- **Extract to read**
= = =
While the NTSB isn't yet ready to assign definitive blame for the cause of the crash, the hundreds of pages of documents it released paint a picture of two pilots repeatedly failing to follow basic safety procedures. That includes on their final voyage May 31, which ended with the plane skidding off a Boston- area runway and bursting into flames, killing the pilots, a flight attendant, Katz and three other passengers.

"One of the main reasons that aviation is as safe as it is today is because of rigid checklist adherence," said John Cox, a former airline pilot who is now president of consulting company Safety Operating Systems. "It is vitally important. The fact that a crew would not do that is disappointing."

The documents show that the aircraft made by Gulfstream, a unit of General Dynamics Corp., is also under scrutiny. The plane's flight controls were locked during the takeoff and the company had designed its plane so that it should have been impossible to attempt a takeoff in that condition. The company acknowledged to NTSB that the system didn't perform as designed, according to the documents.

Gulfstream didn't immediately respond to a request for comment.

Partial checks

Testing whether a plane's flight controls are working is one of the most elementary safety checks, with pilots making sure all their controls can move normally and completely before beginning every takeoff. Katz's pilots had done so only about 1 percent of the time, according to the NTSB.

In addition to the two full tests of the flight controls, the pilots did partial checks 16 times out of 176 flights examined, the NTSB said. Those checks were logged by a computer that recorded flight data.

Without the check, the pilots didn't realize it was impossible to lift the nose during takeoff because the controls were locked. The first indication they had that they couldn't lift off came 29 seconds after they began accelerating as they reached about 150 miles (241 kilometers) an hour.

'Lock On'

"Lock is on," Michael De Vries, who was at the controls, said, according to a transcript of the plane's cockpit recorder. He repeated the comment six more times as they sped down the runway.

The crew waited 10 more seconds and reached a maximum speed of about 185 mph before trying to stop, according to NTSB data.

"I can't stop it," De Vries said seven seconds before final impact.

On the night of the May 31 crash, Katz's group was delayed and the attempted departure from Bedford, Massachusetts, for Atlantic City, New Jersey, didn't happen until 9:39 p.m. The pilots began to move the plane without unlocking the flight controls, including panels at the rear of the jet that lift the nose at takeoff, according to the NTSB.
= = =
- **Information shown**

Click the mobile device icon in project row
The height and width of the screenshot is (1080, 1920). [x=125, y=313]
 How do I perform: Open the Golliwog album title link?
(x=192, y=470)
= = =
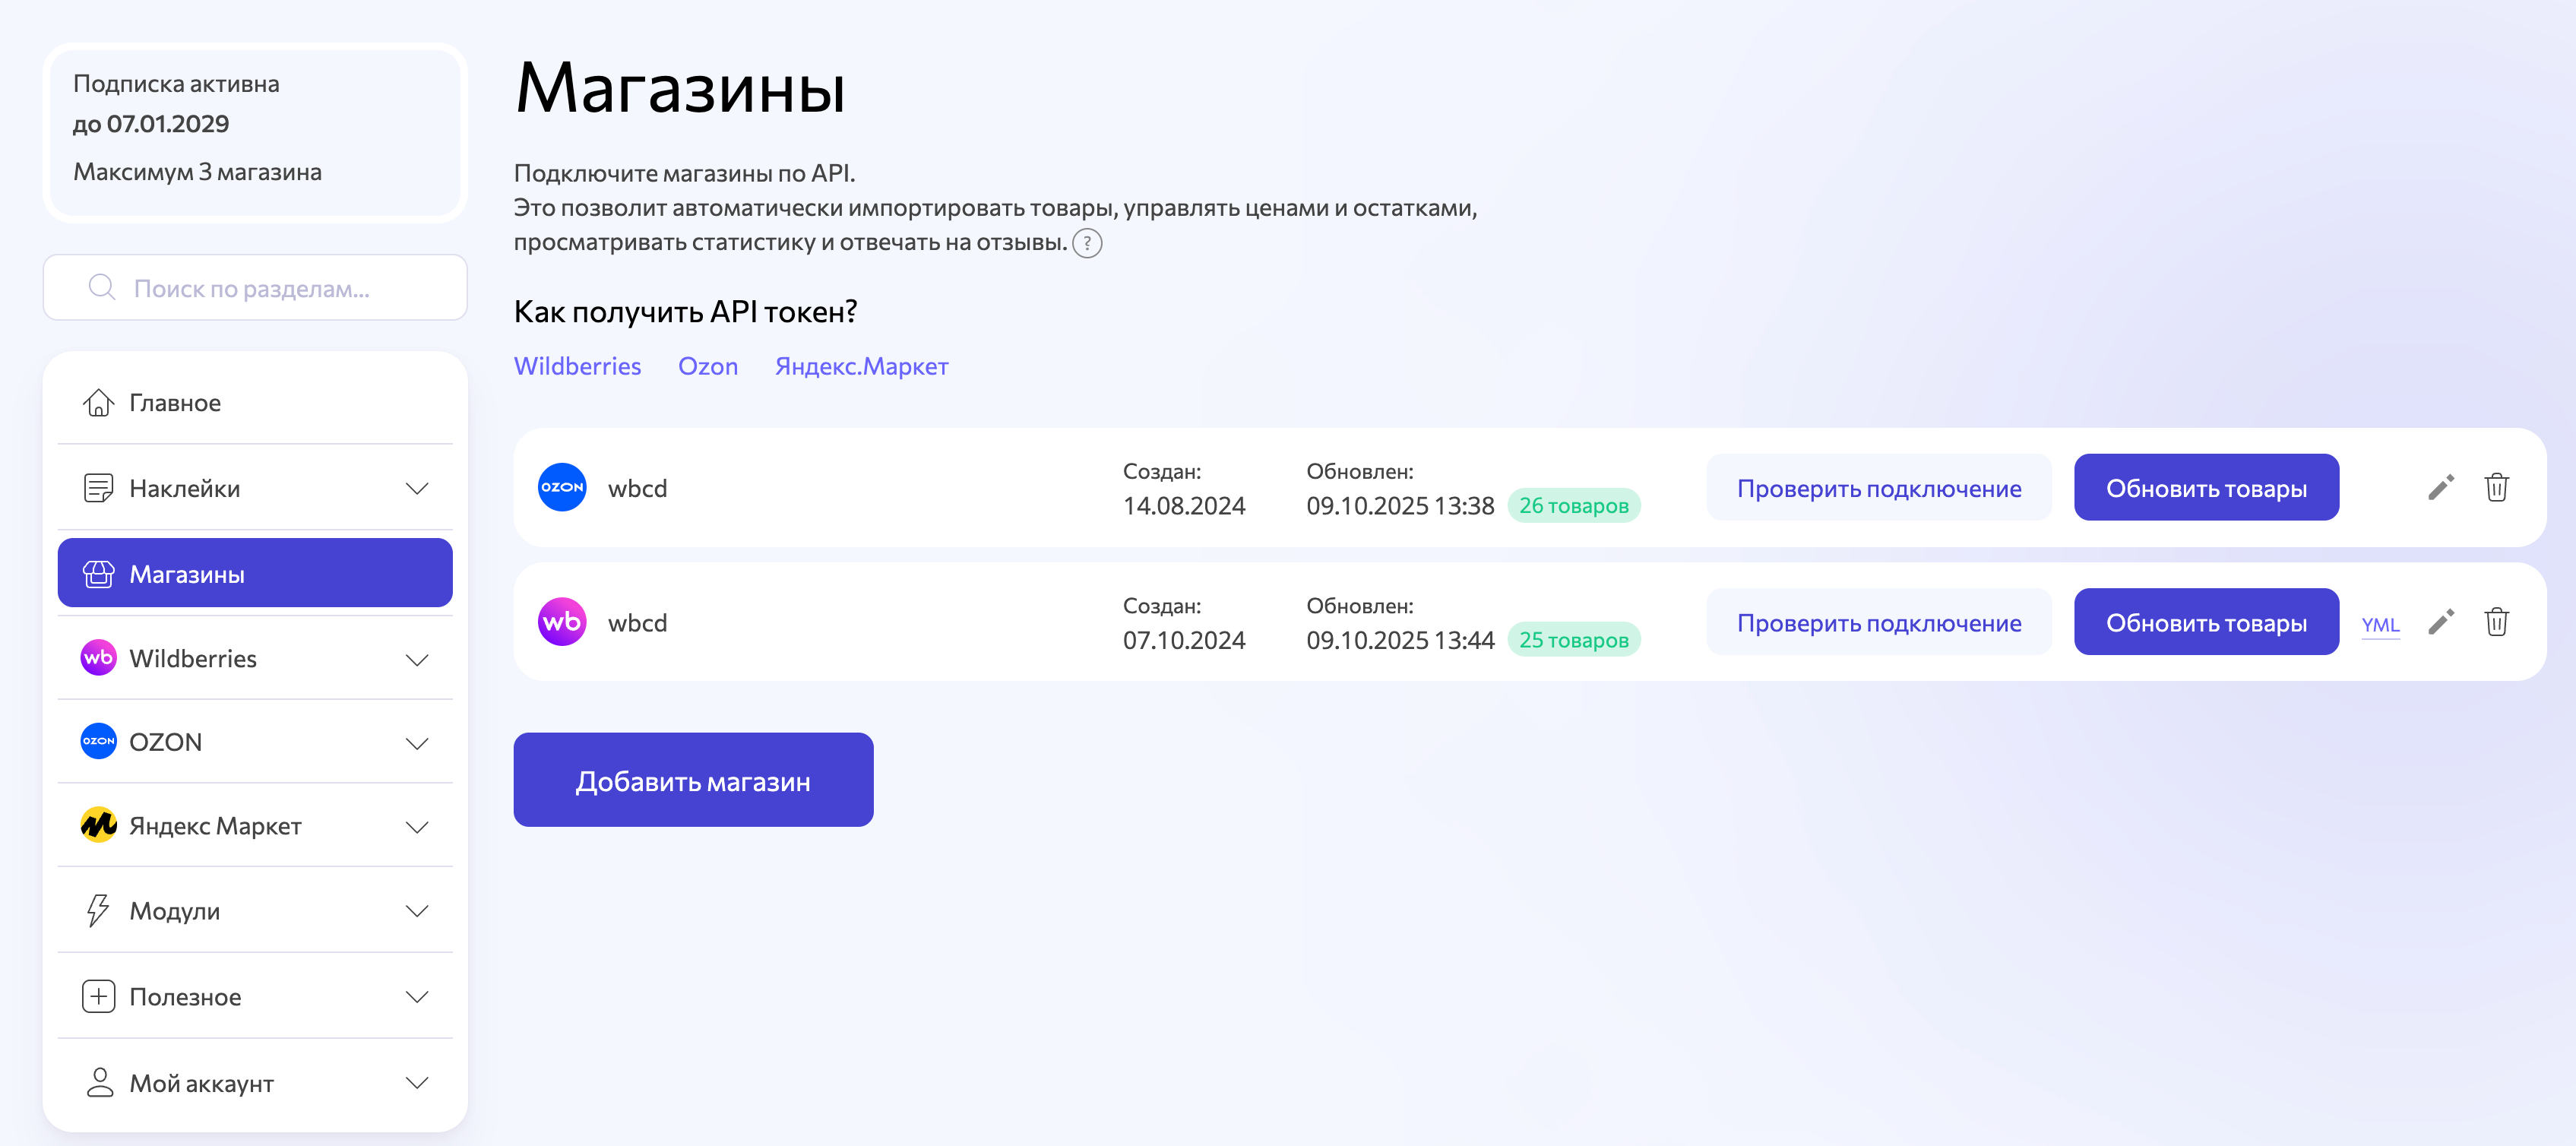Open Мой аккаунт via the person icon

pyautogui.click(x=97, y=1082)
= = =
- **Challenge 1**
In the crash article, at what time did the attempted departure from Bedford, Massachusetts, take place?
- **Challenge 2**
Continue the article about the Bedford jet crash, picking up after its final sentence.

- **Reply 1**
9:39 p.m.

- **Reply 2**
As they taxied out to the runway, the pilots got a warning light indicating that the rudder at the back of the plane wasn't working, which would have made side-to-side control of the aircraft more difficult. While the pilots commented on the alert, according to the crash-proof cockpit voice recorder, they didn't bother to investigate.

Gulfstream advisory

In addition to the regular flight-control check, Gulfstream also advises pilots to perform a second test of the device that lifts the nose, known as the elevator. Once a plane on a runway reaches 69 miles (111 kilometers) an hour, pilots should ensure that it works. That also wasn't done, according to the NTSB.

James McDowell, 61, of Georgetown, Delaware, was the chief pilot and director of maintenance for the company that operated the plane. He had been associated with the owners of the plane for 27 years. The night of the accident, he was acting as co- pilot.

The captain was De Vries, 44, of Marlton, New Jersey. He had worked for the company for 12 years.

The plane was owned by SK Travel LLC of North Carolina. Katz was listed as a manager along with Emil Solimine.

A contract pilot who had occasionally flown with De Vries told the NTSB he didn't bother with checklists during his flights. Checklists are required at various times during a flight, such as before takeoff, to ensure that pilots don't forget anything.

Plane design

A factor that may have contributed to the pilots' actions is Gulfstream's design of the plane, which the company said wasn't properly certified.

Like most aircraft, the Gulfstream IV has a device that locks the flight controls while the plane is on the ground to prevent damage from wind. It's known as a gust lock.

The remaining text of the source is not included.